╭─ SOURCE EXTRACT

# Trading Option Spreads - which broker is best?



## bingk6 (20 July 2006)

Hi All,

I am new to this forum, so please be gentle !!!

I like to know whether there are any brokers that allow option spreads to be entered ONLINE. At present, I use etrade, who will allow spreads to be entered, but you would need to phone up. Because the trade is entered via the telephone, it is not trackable over the net and the only way you can find out whether it has gone through is to phone the broker up. These days, who has the time to do that !!

Secondly, even when you have managed to get a spread order into the market, I am curious as to how it is going to be filled. The way I see it, there are two options

1) Look for an existing spread order that is already out in the market and try to fulfil it that way, eg if you are trying to buy a butterfly, the broker will try to find somebody that is trying to sell the exact same butterfly and then marry them together. In a small market such as Australia, what are the odds that a butterfly with the same strikes, expiry etc etc matches what you are looking for.

OR

2) The broker dissects your butterfly into the different legs and then tally up the various INDIVIDUAL debits and credits to see if it meets your credit/debit requirements. This way, if you were trying to buy a butterfly, the four individual legs could come from four different traders. 

It would seem to me that option 2) is more likely, as option spreads would probably cease to exist (at least in Australia) if option 1 was reality. However, I suspect that the methodology adopted by different brokers can vary.

I would appreciate any feedback, as I have not used any spreads because of the lack of a suitable broker. I know that etrade will eventually introduce multi-legged option spreads online, but how long will it be ??

Bing


----------



## spitrader1 (20 July 2006)

*Re: Trading Option Spreads - which broker is best*

bing no theres not...the way the brokers do it is they ring the market makers  for a qoute who then enter spreads into click which then registers on the different screens.


----------



## wayneL (20 July 2006)

*Re: Trading Option Spreads - which broker is best*

US & European MM's quote on all the vanilla spreads... flies, verticals, etc. but don't know about here.

You can enter any spread you like online in the US as well. I'm sure OptionsXpress allow online spread trades here as well.

Margaret (Sails) will know.

Cheers


----------



## sails (20 July 2006)

*Re: Trading Option Spreads - which broker is best*



			
				bingk6 said:
			
		

> Hi All,
> 
> I am new to this forum, so please be gentle !!!
> 
> I like to know whether there are any brokers that allow option spreads to be entered ONLINE. At present, I use etrade, who will allow spreads to be entered, but you would need to phone up. Because the trade is entered via the telephone, it is not trackable over the net and the only way you can find out whether it has gone through is to phone the broker up. These days, who has the time to do that !!




Hi Bing, OptionsXpress is the only broker to my knowledge where you can enter a combo (two legs only at this stage) online.  I did hear last week that WebIress may be considering adding the feature.  Also heard that OX may be planning to use Iress as well some time in the future   .  OX also has very reasonable brokerage rates.

However, if you want to place an order for a butterfly and have it filled as a single order, you still have to phone them and you give them the price (net debit or credit) for the combined trade.



> Secondly, even when you have managed to get a spread order into the market, I am curious as to how it is going to be filled. The way I see it, there are two options
> 
> 1) Look for an existing spread order that is already out in the market and try to fulfil it that way, eg if you are trying to buy a butterfly, the broker will try to find somebody that is trying to sell the exact same butterfly and then marry them together. In a small market such as Australia, what are the odds that a butterfly with the same strikes, expiry etc etc matches what you are looking for.

╰─
╭─ RECORDED DATA

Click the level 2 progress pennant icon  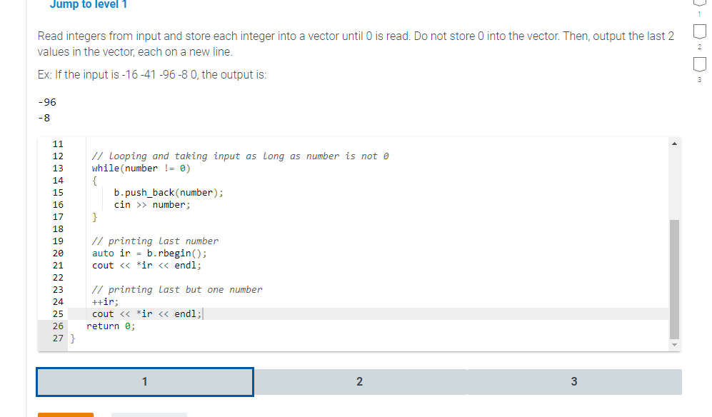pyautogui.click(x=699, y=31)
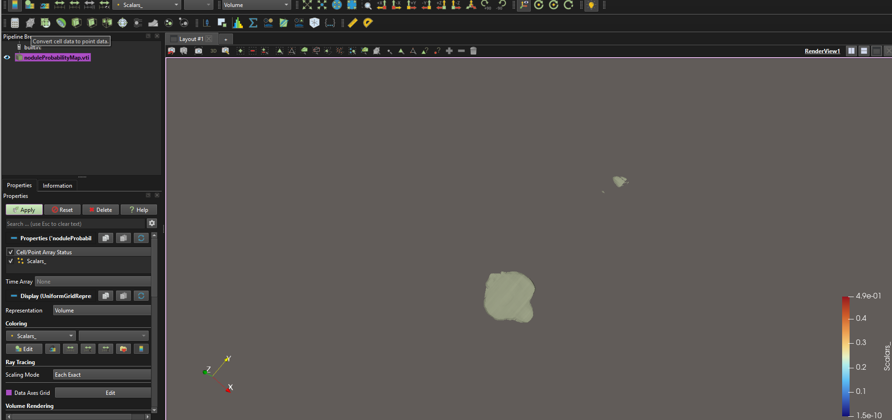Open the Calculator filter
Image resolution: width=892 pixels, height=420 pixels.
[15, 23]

╰─

EXERCISE INSTRUCTIONS:
[1] In the forum thread on option spread brokers, how many legs can a combo have when entered online with OptionsXpress?
[2] Please continue the forum thread on option spread brokers from the point where it stops.

ANSWERS TO THE PROBLEMS:
[1] Two legs only, at that stage.

[2]
> 
> ...




As I understand it, the market makers take the other side of combination orders and all legs of the trade are executed together.  

For instance, if you are ordering a 10 lot butterfly, the entire quantity of 10 may not be filled at once.  Let's say 6 of the 10 are filled, this means that 6 whole butterflies are filled.  The separate legs are never split up and traded on their own unless you choose to do that yourself.  That would defeat the purpose of putting the trade on as a spread and would open it up to the risk of the market moving unfavourably while you are waiting for the any other legs to be filled.

Hope that helps!

Margaret.


----------



## bingk6 (20 July 2006)

*Re: Trading Option Spreads - which broker is best*



			
				sails said:
			
		

> The separate legs are never split up and traded on their own unless you choose to do that yourself.  That would defeat the purpose of putting the trade on as a spread and would open it up to the risk of the market moving unfavourably while you are waiting for the any other legs to be filled.
> 
> Hope that helps!
> 
> Margaret.





Hi Margaret,

Many thanks for your detailed reply. What you have said is exactly right. The spread has to be a all or nothing and has to be completed as a single transaction. 

But in addition to that, if you were to individually enter each leg, there could be significant margin requirements which can impact the way you trade. As an example, if I wanted to enter a bull put spread, which involves a short put and a long put. If entered the legs separately, etrade (as an example) would put aside half of my transaction value for the short put leg (eg. 10 contracts with strike of $3.00 implies a transaction value of $30K, off which etrade will reserve (freeze) 15K of my trading funds, just in case the short put is exercised). The long put will just be subjected to the normal ACH margin requirements, which is significantly less than what Etrade will put aside. So entering these 2 legs individually, not only opens my position to unfavourable market trends, but it also significantly impact my ability to trade, with Etrade freezing my funds, that I would otherwise be able to use it for something else. 

Having said that, If I were to contact Etrade over the phone and placed the Bull Put Spread as a single ticket, then they will NOT freeze my funds (15K as in above example) because they would consider it a "fully covered" spread, able to be covered by the normal ACH margin requirements.

Hopefully, trading of multi-legged options spreads via Etrade will not be too far away.

Bing


----------



## bingk6 (20 July 2006)

*Re: Trading Option Spreads - which broker is best*



			
				sails said:
			
		

> As I understand it, the market makers take the other side of combination orders and all legs of the trade are executed together.
> 
> Margaret.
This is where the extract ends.